WHAT THE TASK ASKS - Please find how many lines of the data contain the string "University", and respond with that number only.
------ RECORDS SUPPLIED
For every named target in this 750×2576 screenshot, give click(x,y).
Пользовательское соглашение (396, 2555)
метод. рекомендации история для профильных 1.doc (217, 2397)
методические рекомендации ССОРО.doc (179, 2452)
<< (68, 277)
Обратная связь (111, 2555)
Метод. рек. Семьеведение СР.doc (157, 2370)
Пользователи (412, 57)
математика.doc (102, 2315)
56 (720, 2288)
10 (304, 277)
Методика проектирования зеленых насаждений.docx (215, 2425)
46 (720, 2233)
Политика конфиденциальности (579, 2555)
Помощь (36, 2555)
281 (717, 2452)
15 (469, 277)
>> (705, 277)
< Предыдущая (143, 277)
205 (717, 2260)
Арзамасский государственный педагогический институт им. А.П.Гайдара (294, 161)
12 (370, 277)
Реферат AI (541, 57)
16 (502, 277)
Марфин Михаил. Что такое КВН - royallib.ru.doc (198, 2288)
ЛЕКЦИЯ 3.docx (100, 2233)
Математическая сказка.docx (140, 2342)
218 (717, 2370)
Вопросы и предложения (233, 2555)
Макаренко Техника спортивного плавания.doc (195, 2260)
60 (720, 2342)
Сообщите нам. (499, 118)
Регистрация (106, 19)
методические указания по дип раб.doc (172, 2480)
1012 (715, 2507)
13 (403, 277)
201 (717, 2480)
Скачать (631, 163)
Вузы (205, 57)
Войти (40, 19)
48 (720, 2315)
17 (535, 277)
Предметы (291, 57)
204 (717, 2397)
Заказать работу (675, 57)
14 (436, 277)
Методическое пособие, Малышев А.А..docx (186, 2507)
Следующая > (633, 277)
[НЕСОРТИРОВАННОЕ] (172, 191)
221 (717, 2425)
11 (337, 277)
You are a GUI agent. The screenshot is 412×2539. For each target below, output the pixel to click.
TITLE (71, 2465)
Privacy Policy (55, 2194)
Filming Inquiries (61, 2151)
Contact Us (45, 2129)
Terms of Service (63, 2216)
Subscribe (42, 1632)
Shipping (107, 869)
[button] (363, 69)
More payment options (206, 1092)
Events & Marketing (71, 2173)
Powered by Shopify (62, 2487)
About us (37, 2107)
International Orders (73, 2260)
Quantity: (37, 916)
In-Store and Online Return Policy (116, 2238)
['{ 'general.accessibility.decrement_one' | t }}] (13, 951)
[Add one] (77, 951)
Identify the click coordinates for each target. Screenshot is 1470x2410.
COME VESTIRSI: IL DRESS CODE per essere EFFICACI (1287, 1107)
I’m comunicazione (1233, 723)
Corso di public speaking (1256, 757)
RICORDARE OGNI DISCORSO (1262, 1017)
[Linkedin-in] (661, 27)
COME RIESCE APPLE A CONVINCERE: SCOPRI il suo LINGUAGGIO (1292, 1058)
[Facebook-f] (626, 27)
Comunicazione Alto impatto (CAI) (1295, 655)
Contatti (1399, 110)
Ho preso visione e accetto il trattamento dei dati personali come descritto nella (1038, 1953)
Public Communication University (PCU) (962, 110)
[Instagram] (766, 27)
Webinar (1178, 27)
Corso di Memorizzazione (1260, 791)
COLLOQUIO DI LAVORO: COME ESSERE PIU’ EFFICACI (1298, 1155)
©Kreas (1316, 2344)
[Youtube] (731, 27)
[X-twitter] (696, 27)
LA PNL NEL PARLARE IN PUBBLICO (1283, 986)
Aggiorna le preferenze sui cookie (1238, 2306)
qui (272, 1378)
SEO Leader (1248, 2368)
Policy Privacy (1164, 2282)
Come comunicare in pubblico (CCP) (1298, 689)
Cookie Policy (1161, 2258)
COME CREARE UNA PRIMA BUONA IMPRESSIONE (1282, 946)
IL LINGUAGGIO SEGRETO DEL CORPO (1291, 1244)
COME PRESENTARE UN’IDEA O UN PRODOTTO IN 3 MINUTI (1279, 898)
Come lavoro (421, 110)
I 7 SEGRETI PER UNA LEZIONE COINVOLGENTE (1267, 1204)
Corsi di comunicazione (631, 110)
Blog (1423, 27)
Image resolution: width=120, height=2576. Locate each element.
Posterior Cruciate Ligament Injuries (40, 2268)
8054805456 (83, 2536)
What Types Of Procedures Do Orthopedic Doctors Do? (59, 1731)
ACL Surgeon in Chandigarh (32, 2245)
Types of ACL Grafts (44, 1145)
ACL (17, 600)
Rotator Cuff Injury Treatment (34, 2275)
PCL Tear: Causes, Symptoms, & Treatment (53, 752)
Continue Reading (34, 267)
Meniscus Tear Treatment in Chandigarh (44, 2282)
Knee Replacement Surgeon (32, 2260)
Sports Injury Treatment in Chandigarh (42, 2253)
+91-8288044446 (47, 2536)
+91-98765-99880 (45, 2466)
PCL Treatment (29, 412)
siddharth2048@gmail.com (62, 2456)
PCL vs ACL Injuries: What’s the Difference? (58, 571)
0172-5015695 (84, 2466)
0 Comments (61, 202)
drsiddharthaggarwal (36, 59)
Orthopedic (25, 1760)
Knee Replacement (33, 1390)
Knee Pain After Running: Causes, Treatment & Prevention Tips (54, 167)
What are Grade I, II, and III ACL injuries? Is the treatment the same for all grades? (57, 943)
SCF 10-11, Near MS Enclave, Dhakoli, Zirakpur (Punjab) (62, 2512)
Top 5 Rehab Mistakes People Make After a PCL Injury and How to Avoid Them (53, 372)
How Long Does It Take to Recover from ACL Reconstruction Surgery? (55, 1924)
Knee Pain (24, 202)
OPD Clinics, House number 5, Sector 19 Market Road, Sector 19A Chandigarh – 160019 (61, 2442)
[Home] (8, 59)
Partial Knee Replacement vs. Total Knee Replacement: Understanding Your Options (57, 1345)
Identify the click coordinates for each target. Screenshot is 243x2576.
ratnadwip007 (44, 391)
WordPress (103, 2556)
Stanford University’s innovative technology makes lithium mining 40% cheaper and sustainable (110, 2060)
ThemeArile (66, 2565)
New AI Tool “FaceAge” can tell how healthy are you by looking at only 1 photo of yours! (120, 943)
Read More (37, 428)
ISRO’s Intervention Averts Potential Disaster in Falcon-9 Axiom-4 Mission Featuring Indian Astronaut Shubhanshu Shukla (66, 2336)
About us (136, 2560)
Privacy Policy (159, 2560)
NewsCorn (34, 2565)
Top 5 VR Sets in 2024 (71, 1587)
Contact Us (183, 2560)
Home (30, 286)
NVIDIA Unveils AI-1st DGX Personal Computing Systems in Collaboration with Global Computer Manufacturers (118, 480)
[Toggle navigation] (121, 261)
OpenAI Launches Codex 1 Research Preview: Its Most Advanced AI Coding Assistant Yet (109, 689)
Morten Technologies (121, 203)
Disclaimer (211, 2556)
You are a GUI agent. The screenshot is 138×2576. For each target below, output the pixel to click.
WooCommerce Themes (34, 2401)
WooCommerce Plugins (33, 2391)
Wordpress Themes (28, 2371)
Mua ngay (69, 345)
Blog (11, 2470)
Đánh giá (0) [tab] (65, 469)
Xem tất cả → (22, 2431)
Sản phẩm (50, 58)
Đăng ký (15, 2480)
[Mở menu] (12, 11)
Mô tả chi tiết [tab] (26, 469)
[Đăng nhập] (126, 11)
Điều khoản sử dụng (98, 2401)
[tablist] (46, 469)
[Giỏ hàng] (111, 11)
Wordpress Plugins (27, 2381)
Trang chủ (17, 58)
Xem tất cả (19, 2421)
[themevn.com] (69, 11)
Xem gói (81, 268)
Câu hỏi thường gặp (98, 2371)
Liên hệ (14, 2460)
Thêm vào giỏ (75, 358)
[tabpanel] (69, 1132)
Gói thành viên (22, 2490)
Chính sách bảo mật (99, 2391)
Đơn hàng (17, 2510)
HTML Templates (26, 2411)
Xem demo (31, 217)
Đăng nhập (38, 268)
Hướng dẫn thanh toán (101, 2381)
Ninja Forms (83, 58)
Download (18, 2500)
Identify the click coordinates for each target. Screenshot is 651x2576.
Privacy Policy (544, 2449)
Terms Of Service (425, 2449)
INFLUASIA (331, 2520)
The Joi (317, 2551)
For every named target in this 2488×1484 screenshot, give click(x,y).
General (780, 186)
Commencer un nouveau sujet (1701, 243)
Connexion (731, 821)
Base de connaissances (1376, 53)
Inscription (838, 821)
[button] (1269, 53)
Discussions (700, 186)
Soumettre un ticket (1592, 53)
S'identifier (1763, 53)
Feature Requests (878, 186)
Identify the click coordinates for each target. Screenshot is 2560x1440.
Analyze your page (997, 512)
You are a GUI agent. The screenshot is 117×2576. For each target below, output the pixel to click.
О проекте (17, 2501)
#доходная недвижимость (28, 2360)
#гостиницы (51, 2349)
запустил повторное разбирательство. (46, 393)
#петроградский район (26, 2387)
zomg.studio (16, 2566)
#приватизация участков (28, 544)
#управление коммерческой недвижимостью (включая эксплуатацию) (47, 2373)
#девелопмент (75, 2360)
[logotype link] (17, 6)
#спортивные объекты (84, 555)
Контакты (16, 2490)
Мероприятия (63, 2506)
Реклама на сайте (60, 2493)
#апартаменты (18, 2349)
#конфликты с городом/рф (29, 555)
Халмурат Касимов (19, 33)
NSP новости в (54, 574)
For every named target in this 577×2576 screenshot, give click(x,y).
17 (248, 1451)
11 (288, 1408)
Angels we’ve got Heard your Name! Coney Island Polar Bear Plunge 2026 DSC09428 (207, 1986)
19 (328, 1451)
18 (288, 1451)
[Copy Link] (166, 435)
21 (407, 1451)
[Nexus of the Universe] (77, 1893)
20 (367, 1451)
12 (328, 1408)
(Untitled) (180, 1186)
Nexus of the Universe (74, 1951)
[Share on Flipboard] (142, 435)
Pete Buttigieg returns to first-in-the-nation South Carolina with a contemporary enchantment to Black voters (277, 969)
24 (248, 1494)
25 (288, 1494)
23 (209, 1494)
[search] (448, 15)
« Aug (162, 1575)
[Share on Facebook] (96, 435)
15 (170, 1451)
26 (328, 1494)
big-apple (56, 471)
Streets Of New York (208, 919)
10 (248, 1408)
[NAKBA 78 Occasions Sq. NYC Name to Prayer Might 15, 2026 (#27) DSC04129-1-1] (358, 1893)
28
------------
PROBLEM SOLUTION - 2